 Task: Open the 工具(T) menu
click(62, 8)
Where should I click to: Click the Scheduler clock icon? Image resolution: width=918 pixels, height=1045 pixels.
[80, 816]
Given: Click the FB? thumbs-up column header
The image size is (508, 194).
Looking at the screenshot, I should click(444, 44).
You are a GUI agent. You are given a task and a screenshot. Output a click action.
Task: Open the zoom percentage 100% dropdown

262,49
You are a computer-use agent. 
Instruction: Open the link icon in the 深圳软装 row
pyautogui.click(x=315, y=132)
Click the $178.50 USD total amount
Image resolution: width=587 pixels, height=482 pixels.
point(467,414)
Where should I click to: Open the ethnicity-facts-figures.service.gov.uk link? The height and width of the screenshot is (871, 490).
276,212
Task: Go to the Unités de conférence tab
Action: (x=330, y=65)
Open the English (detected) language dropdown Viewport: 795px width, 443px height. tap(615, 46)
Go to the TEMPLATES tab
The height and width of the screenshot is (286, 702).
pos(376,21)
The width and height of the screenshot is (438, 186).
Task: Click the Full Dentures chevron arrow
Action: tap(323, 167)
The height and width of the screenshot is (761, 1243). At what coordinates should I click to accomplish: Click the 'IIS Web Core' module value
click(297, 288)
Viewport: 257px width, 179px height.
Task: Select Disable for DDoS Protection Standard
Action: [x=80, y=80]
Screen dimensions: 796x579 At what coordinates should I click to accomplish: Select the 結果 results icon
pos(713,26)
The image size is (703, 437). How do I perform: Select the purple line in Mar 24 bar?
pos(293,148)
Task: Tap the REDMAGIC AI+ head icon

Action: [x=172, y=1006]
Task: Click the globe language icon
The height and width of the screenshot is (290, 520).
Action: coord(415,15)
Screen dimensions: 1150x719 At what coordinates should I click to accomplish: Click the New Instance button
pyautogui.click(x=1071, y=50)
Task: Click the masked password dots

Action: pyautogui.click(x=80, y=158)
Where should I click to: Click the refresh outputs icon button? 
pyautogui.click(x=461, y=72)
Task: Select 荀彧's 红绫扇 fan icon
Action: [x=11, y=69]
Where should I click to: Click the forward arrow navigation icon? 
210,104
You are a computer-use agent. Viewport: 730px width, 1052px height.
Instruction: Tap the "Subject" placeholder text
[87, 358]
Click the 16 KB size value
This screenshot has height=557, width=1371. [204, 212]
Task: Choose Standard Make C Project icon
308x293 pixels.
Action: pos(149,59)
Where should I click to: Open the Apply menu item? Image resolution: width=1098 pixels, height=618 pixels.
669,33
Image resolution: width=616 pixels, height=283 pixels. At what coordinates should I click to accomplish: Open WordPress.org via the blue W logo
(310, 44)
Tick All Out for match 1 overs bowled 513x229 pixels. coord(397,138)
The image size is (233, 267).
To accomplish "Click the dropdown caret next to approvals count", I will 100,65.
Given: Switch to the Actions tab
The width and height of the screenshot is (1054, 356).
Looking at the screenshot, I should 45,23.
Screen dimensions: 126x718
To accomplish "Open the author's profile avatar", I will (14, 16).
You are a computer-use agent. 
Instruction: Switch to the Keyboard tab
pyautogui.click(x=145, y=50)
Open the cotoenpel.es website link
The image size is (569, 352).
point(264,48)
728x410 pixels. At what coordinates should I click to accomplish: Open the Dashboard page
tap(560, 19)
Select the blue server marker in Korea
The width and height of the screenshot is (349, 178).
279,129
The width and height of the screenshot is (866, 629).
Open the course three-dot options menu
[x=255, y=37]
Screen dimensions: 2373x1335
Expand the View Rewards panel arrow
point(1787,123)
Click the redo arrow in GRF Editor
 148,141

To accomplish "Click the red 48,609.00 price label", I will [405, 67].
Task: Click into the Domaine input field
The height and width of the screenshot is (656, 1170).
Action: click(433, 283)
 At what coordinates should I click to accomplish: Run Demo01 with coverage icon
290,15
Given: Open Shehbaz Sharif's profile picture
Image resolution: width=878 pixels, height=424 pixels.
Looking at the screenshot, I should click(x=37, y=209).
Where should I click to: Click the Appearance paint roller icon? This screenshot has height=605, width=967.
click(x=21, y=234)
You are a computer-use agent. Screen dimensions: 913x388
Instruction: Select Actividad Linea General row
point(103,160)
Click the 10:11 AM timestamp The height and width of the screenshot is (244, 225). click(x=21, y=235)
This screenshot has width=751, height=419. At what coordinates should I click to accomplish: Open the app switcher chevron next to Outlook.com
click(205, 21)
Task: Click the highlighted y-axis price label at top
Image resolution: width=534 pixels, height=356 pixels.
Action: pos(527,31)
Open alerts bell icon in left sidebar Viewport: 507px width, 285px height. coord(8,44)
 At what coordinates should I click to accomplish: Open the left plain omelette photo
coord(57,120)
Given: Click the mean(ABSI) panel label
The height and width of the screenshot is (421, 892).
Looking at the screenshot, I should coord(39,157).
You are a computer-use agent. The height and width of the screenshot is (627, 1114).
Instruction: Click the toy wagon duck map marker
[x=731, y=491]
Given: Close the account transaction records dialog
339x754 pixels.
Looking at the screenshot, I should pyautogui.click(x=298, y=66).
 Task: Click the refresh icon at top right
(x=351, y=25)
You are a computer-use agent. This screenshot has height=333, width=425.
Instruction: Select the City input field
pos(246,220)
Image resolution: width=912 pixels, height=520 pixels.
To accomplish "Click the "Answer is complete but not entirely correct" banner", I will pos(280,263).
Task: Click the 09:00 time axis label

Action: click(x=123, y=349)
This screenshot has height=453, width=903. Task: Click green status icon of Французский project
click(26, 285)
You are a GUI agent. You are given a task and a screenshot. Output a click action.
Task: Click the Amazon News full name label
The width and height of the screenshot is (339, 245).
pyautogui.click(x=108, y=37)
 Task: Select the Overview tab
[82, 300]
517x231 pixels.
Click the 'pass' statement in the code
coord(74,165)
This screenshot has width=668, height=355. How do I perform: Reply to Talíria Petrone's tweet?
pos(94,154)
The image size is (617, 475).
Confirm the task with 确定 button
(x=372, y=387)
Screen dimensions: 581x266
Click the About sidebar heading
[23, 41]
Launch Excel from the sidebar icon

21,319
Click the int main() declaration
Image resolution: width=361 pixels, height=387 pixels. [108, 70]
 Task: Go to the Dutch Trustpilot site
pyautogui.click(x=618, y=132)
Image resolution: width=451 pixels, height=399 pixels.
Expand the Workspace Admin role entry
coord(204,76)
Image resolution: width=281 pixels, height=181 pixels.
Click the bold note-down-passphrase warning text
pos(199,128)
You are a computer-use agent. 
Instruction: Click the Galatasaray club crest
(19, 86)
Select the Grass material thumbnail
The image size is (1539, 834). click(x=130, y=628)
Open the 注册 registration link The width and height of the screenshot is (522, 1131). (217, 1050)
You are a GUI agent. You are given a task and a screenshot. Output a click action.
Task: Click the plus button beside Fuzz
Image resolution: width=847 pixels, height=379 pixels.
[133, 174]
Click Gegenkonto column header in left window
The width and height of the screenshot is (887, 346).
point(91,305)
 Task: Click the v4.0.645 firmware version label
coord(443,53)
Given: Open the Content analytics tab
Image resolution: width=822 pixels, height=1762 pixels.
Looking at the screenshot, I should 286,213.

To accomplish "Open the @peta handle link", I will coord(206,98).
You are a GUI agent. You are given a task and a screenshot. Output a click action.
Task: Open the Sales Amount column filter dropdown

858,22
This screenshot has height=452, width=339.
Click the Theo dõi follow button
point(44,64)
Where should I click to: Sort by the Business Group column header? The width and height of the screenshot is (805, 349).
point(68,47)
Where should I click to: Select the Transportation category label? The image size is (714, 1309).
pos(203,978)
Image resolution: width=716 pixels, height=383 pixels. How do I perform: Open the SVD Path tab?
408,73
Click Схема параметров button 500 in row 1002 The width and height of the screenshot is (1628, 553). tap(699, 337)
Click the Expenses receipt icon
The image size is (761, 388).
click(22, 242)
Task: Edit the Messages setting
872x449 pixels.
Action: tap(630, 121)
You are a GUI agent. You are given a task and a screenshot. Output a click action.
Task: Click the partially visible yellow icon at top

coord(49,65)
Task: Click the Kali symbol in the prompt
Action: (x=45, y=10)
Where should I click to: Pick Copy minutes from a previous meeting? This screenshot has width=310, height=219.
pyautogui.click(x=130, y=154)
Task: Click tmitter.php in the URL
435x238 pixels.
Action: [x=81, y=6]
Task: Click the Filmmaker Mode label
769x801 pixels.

**Exercise**
All lines above between those holding "Task: Select the Overview tab" and "Task: Click the plus button beside Fuzz", inclusive, must be set down unchanged, and no other line may be included.

**Answer area**
 Task: Select the Overview tab
[82, 300]
517x231 pixels.
Click the 'pass' statement in the code
coord(74,165)
This screenshot has width=668, height=355. How do I perform: Reply to Talíria Petrone's tweet?
pos(94,154)
The image size is (617, 475).
Confirm the task with 确定 button
(x=372, y=387)
Screen dimensions: 581x266
Click the About sidebar heading
[23, 41]
Launch Excel from the sidebar icon

21,319
Click the int main() declaration
Image resolution: width=361 pixels, height=387 pixels. [108, 70]
 Task: Go to the Dutch Trustpilot site
pyautogui.click(x=618, y=132)
Image resolution: width=451 pixels, height=399 pixels.
Expand the Workspace Admin role entry
coord(204,76)
Image resolution: width=281 pixels, height=181 pixels.
Click the bold note-down-passphrase warning text
pos(199,128)
You are a computer-use agent. 
Instruction: Click the Galatasaray club crest
(19, 86)
Select the Grass material thumbnail
The image size is (1539, 834). click(x=130, y=628)
Open the 注册 registration link The width and height of the screenshot is (522, 1131). (217, 1050)
You are a GUI agent. You are given a task and a screenshot. Output a click action.
Task: Click the plus button beside Fuzz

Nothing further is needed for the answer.